Follow-on products now make up 63% of the medicines on the World Health Organisation’s (WHO) essential drug list (EDL), compared with 47% in 1977, the Tufts Center for the Study of Drug Development has found.
In its latest study, published in the July/August Tufts CSDD Impact Report, the US-based Center also noted that the Food and Drug Administration had assigned a priority rating to 49% of the follow-on products on the EDL approved since 1962, “further highlighting the therapeutic value accorded these medicines.”
The number of follow-on drugs in each WHO-defined category appeared to be a function of the category’s age, the Tufts Center said – in other words, the more mature the category, the more follow-on products were included. The Center also pointed out that, while the percentage of follow-on drugs on the EDL had risen sharply since 1977, the share of follow-on indications had actually fallen, from 19% to 15% now.

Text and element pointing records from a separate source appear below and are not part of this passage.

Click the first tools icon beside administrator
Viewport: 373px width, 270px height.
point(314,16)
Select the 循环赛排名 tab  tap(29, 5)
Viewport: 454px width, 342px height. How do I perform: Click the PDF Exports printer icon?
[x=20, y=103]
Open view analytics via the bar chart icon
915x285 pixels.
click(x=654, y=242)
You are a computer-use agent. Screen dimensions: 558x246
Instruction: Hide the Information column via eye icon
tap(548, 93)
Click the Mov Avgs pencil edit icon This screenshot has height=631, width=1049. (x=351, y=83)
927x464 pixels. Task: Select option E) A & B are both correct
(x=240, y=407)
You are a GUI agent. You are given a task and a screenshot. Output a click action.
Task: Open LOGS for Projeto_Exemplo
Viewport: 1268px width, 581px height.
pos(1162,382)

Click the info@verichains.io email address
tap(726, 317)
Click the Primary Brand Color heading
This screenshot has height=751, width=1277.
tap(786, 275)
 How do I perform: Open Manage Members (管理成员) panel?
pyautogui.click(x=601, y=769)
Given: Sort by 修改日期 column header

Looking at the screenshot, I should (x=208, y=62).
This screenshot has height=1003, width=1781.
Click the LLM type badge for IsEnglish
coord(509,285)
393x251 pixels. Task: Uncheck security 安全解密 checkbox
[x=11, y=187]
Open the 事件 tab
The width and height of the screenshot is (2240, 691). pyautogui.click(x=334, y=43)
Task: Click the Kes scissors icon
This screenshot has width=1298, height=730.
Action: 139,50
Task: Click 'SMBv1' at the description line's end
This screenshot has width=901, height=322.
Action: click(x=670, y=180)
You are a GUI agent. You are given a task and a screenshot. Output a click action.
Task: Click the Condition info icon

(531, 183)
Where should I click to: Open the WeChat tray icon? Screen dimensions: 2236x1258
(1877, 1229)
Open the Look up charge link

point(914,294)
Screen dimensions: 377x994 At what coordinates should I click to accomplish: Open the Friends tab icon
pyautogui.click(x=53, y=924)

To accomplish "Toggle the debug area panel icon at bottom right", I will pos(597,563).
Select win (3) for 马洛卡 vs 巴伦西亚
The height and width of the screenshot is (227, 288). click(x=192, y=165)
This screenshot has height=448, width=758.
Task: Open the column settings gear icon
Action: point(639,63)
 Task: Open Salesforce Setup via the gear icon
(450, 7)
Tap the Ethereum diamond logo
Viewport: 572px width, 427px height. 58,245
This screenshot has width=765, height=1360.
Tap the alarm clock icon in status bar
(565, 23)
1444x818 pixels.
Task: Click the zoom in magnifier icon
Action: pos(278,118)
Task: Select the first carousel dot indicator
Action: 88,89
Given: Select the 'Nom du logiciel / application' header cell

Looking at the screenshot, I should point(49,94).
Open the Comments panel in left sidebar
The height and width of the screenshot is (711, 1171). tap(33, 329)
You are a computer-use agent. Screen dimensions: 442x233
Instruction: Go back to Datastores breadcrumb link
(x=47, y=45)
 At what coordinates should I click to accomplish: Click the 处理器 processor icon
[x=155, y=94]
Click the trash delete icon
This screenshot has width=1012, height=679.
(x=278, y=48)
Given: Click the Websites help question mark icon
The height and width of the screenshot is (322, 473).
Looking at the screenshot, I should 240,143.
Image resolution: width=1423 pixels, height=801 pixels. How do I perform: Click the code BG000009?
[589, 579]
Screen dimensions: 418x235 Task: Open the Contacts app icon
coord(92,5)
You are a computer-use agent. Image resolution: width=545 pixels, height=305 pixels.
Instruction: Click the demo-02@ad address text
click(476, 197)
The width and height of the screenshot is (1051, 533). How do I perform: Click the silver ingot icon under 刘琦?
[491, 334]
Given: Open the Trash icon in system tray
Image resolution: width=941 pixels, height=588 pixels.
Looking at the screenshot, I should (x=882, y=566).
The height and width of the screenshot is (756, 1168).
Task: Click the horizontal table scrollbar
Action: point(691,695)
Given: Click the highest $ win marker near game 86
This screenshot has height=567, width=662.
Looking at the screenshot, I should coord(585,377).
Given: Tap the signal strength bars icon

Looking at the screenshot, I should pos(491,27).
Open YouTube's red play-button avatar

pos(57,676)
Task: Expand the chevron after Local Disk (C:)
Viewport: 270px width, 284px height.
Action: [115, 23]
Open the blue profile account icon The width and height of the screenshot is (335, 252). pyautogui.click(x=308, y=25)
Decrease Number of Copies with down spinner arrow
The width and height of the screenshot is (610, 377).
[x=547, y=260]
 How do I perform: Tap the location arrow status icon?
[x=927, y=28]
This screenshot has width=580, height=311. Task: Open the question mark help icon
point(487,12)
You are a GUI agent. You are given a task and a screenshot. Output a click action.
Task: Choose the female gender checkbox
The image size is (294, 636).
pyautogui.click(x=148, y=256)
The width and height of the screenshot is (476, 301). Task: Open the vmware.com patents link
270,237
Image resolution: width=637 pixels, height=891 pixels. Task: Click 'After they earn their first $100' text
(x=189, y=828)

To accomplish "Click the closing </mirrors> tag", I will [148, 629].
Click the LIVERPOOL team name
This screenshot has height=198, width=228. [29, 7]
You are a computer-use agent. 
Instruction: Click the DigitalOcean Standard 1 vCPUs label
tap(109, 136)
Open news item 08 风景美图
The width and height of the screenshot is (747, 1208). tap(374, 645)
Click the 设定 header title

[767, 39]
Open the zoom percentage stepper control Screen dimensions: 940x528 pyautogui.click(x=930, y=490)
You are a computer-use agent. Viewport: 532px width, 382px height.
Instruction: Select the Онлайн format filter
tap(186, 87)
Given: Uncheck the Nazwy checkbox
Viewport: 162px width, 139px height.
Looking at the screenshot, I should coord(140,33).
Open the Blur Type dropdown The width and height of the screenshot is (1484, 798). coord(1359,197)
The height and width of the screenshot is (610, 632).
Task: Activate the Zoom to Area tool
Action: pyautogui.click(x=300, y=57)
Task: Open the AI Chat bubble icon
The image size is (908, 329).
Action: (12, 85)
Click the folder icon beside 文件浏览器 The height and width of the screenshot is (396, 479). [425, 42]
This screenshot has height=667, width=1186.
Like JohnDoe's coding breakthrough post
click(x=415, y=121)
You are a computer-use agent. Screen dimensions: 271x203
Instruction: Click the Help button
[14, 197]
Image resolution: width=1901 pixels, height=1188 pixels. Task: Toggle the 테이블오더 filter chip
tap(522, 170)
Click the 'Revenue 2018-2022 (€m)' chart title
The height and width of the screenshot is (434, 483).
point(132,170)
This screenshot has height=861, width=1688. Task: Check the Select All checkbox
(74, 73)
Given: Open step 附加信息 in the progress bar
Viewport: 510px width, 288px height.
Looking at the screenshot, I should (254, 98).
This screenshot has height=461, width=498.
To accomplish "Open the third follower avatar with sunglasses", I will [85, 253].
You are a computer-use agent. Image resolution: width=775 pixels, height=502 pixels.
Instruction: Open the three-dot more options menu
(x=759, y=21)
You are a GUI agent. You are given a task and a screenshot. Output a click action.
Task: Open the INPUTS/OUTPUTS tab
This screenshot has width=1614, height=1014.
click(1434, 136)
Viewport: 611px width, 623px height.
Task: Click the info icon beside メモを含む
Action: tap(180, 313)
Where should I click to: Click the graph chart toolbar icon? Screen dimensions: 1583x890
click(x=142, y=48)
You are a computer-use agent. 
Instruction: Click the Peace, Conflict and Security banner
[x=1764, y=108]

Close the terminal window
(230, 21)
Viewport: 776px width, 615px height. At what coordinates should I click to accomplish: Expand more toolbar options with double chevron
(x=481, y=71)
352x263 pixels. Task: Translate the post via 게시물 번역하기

The central role of follow-on medicines in WHO drug policy suggested that initiatives to curb research and development for ‘me-toos’ could have a detrimental effect on public health, the Tufts Center maintained. “Growing reliance on follow-on drugs by the World Health Organization reflects the role of incremental improvement on first-in-class drugs as a critical mechanism of pharmaceutical innovation,” commented research fellow Joshua Cohen, who conducted the analysis.
Providing back-up
Follow-on products “provide back-up if the first-in-class drug is withdrawn, and also enhance choice for patients who may not respond well to other similar medicines,” Cohen added. “If development of follow-on drugs were curtailed, many people, especially in poorer regions of the world, would likely suffer.”
He also noted that more than 90% of products on the EDL were drugs whose patents had expired, lowering their cost and enhancing their affordability in developing markets.
The Tufts Center is, by its own description, an “independent, academic, non-profit research group” affiliated with Tufts University in Boston. It receives unrestricted grants from pharmaceutical and biopharmaceutical companies, contract research organisations, trade associations, niche providers and other corporate entities, which cover around 55% of the Center’s operating expenses.